Exercise material:
= = = =
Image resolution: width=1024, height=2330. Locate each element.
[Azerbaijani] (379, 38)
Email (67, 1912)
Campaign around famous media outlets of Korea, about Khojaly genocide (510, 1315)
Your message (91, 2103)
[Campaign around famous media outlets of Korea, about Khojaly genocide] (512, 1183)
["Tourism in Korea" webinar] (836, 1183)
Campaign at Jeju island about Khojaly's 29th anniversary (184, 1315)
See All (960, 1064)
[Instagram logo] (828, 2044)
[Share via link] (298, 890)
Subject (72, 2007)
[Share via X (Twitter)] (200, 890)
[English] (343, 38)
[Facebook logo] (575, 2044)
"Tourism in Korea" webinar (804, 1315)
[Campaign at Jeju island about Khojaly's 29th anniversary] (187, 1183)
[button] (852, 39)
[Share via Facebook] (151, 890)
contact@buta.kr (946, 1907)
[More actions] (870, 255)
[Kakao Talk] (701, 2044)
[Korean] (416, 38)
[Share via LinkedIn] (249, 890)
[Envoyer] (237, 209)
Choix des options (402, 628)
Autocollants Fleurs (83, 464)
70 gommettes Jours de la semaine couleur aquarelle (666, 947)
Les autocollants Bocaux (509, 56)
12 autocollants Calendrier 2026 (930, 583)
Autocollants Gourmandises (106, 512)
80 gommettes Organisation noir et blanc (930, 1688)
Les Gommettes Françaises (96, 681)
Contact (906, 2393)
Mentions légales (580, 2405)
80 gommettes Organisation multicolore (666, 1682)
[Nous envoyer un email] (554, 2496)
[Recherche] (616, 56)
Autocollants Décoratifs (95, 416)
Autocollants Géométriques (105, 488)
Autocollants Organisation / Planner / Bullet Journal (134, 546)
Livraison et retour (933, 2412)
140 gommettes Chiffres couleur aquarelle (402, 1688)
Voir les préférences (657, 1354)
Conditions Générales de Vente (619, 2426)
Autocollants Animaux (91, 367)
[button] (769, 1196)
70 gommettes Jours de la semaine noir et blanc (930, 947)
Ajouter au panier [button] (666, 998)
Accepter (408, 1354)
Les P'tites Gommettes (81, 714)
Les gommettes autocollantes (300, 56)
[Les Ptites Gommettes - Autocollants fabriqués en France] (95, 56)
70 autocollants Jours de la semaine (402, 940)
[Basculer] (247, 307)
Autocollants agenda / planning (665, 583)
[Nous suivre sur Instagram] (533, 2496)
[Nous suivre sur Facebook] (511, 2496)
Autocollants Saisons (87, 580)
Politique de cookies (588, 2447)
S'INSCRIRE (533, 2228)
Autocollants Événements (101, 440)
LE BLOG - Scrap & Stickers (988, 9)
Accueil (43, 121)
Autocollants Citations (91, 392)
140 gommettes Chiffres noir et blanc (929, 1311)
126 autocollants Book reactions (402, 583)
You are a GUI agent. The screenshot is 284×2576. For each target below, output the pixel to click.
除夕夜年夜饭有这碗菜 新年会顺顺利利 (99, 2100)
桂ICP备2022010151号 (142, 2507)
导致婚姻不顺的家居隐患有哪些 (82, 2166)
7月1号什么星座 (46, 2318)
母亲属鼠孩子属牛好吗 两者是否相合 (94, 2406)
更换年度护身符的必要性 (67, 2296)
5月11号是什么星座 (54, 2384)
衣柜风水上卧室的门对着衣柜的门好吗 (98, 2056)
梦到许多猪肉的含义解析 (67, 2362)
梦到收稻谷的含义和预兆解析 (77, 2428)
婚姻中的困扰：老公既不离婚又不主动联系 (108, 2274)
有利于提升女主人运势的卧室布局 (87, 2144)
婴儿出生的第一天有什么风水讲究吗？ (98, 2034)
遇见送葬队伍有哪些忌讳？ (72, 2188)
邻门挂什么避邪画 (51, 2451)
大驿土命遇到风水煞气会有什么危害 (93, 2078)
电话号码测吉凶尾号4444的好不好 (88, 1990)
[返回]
= = = =
Exercise prompt:
The only reply wanted is the number of lines in the records above containing the word "Tourism".

Response:
2